31 lipca o 06:41
Nie jesteśmy nauczeni odpuszczać/rezygnować. Byliśmy uczeni tego, że sposobem osiągania zbawienia jest duchowe dodawanie, a nie odejmowanie. Wszyscy jesteśmy kapitalistami i nauczamy kapitalistycznej teologii, która zawsze pozostawia ego w pełni dowodzenia i nawet duchowość staje się konsumenckim produktem.

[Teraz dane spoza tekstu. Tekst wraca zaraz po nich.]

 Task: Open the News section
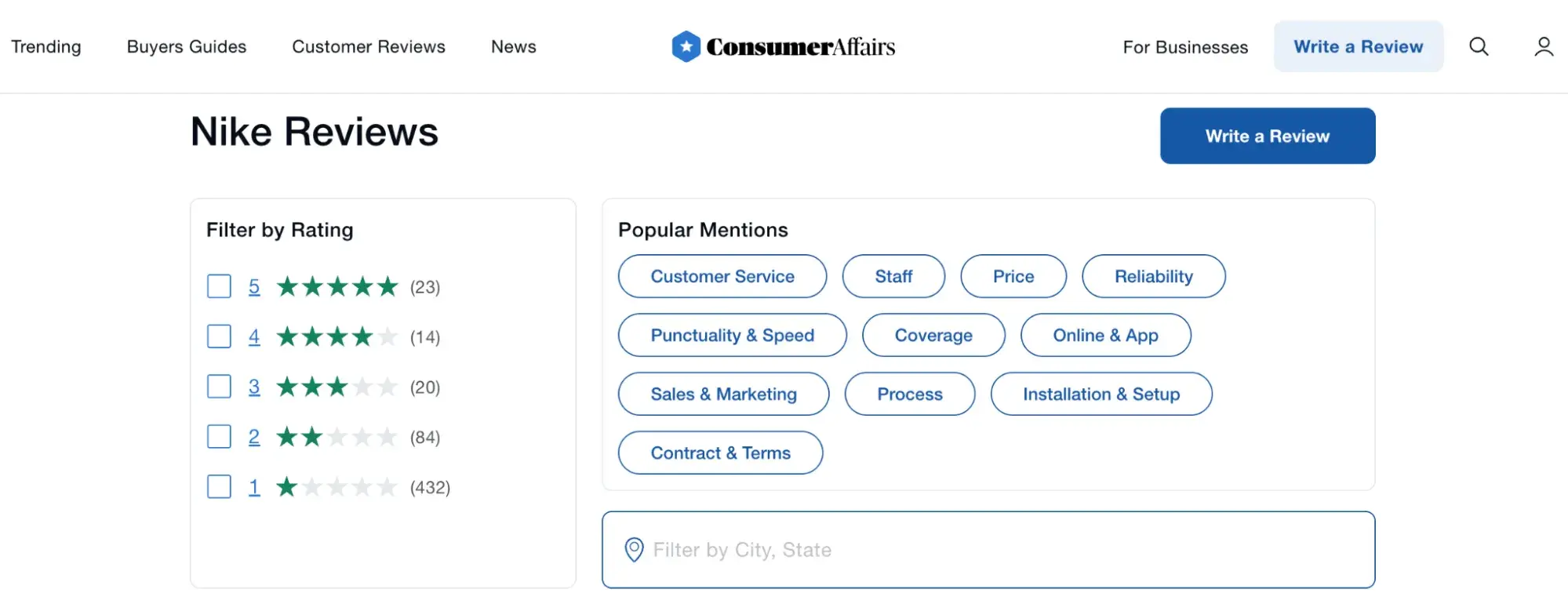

Moim zdanie są cztery podstawowe rzeczy, które musimy odpuścić, (wypuścić, zostawić w spokoju – przyp.tłum.). Po pierwsze: wewnętrzny przymus odnoszenia sukcesu. Po drugie: przymus posiadania racji, a szczególnie, aby mieć rację w sprawach teologicznych. To są rzeczy podnoszące samoocenę i z powodu tej potrzeby kościół podzielił się na pół, przy czym obie partie stanowią więźniowie własnego ego.

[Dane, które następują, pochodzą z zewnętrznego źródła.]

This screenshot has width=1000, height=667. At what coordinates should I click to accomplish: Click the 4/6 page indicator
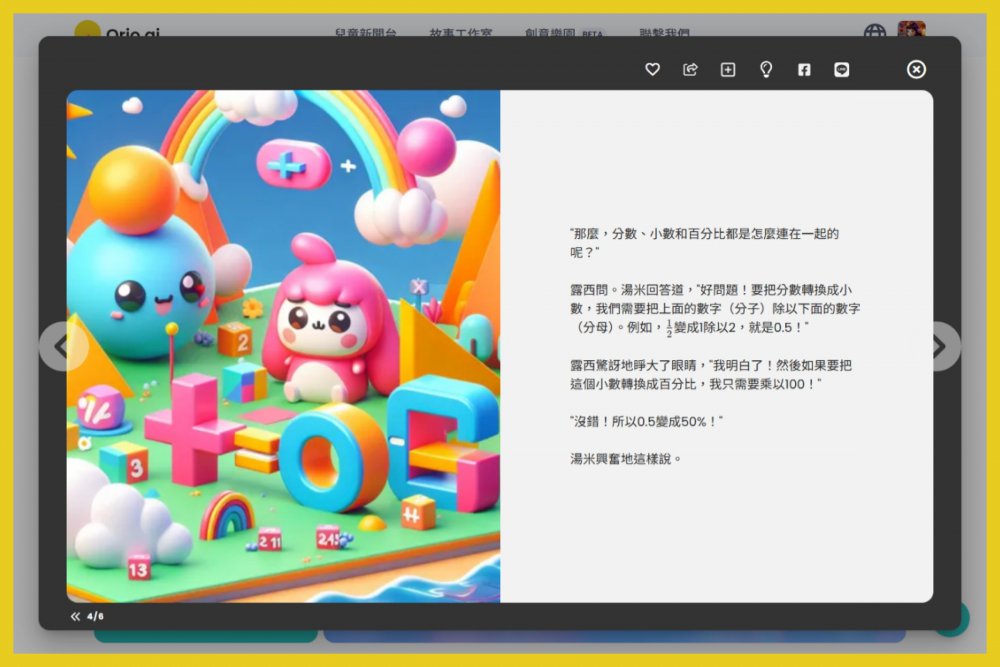coord(95,616)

W końcu jest przymus posiadania mocy, wpływów, kontrolowania wszystkiego. Wierzę, że te trzy to najbardziej fałszywe obrazy, które Jezus spotkał na pustyni. Dopóki nie spojrzymy na te trzy obrazy z góry i nie wypuścimy ich , to wiedzmy, że ciągle są ogromne i nami dowodzą.
Ostatecznie, najważniejszy ukryty nurt z doświadczeń całego ego to odpuszczenie naszych uczuć. Wyjdźmy temu naprzeciw: to nie my mamy uczucia, lecz uczucia mają nas. Nie twierdzę, że powinniśmy wyprzeć się naszych uczuć, lecz wzywam was do tego, aby je wymienić, zidentyfikować i obserwować jak to robi widz. Nie walczcie ani nie utożsamiajcie się z nimi. Zapytajcie samych siebie: Kim jest to „ja”, które ma te uczucia. Zamiast zadać sobie takie pytanie, założyliśmy, że te uczucia stanowią nasze prawdziwe ja i utożsamiliśmy się z nimi.

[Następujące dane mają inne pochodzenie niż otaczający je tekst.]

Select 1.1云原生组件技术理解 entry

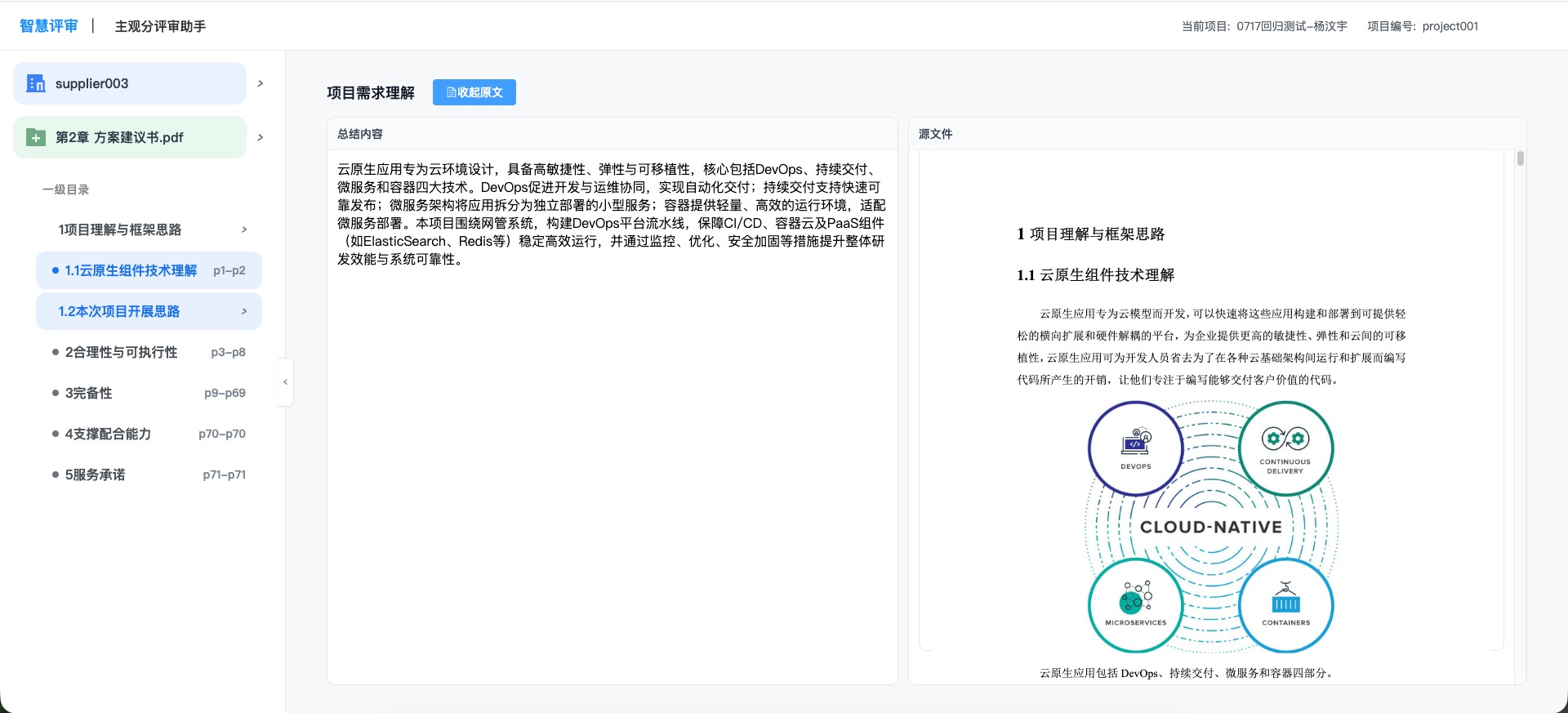click(x=131, y=270)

Zostaliście napełnieni wszystkim co potrzebne do życia i pobożności. Zostaliście pobłogosławieni wszelkim duchowym błogosławieństwem niebios. Nie można prosić o coś, co się już posiada, po czym oskarżać Boga o swoją historię, czy innych o to, że tego nie mają. Wszystko, co można zrobić to stać się cichszym, mniejszym i mniej napełnionym sobą i własnymi ideami i uczuciami. W tej chwili Bóg będzie bardziej oczywisty, niż kiedykolwiek oczekiwałeś.